Lisez le discours sur la montagne qui est comme la synthèse de l’évangile et le programme du Christianisme. Par le fait que le Seigneur porte de l’extérieur dans l’intérieur de l’homme l’essence et la perfection de la vie morale, dans le coeur, dans les pensées, dans la conscience, notre vie morale s’est faite plus ardue et plus grave, spécialement si en nous manquent l’amour et la grâce qui rendent facile, “ joyeux et prompt ” tout engagement, tout sacrifice (cf. St. TH. , I-II 107,4). Et l’exemple du Christ crucifié que Lui-même a proposé à notre imitation, ne dit-il pas peut-être quelle force, quel héroïsme peut nous être demandé à nous chrétiens ? “ Qui ne prend pas sa croix (et cela veut dire la mienne) et ne vient pas à ma suite n’est pas digne de moi ! ” a décrété Jésus (Mt 10,38). Vous tous vous savez ce qu’ont signifié ces paroles dans l’histoire du christianisme et de la sainteté.

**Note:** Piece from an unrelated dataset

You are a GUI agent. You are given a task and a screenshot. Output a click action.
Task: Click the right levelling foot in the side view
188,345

On ne peut concevoir comme authentique une vie chrétienne molle, jouisseuse et vile, toute tendue à abolir l’effort, la pénitence, le sacrifice et à se satisfaire du confort et du plaisir.

La vie morale chrétienne est difficile parce qu’elle est forte. Et parce que, comme l’enseigne saint Paul, l’apôtre de la liberté, elle est une milice (Ep 6,17 1Th 5,8). Elle est difficile parce qu’elle est tendue vers la perfection ! La perfection, oui, de notre être si faible, si défectueux, si agité, si entouré d’embûches par le monde environnant, est proposée à tous comme un devoir par le récent Concile (Lumen Gentium, LG 40), dont beaucoup abusent en interprétant “ l’aggiornamento ” comme la permission, l’invitation presque à rendre séculier et même mou et mondain aussi bien le style extérieur que la mentalité intérieure de la vie chrétienne, y compris parfois la vie religieuse,

Aux forts, aux courageux, aux patients, aux ardents de la foi et de la charité sont destinées les célèbres paroles décisives et consolatrices de Jésus : “ Mon joug est suave et mon fardeau léger ” (Mt 11,30).

Qu’il en soit ainsi pour vous tous, très chers fils, avec notre Bénédiction Apostolique.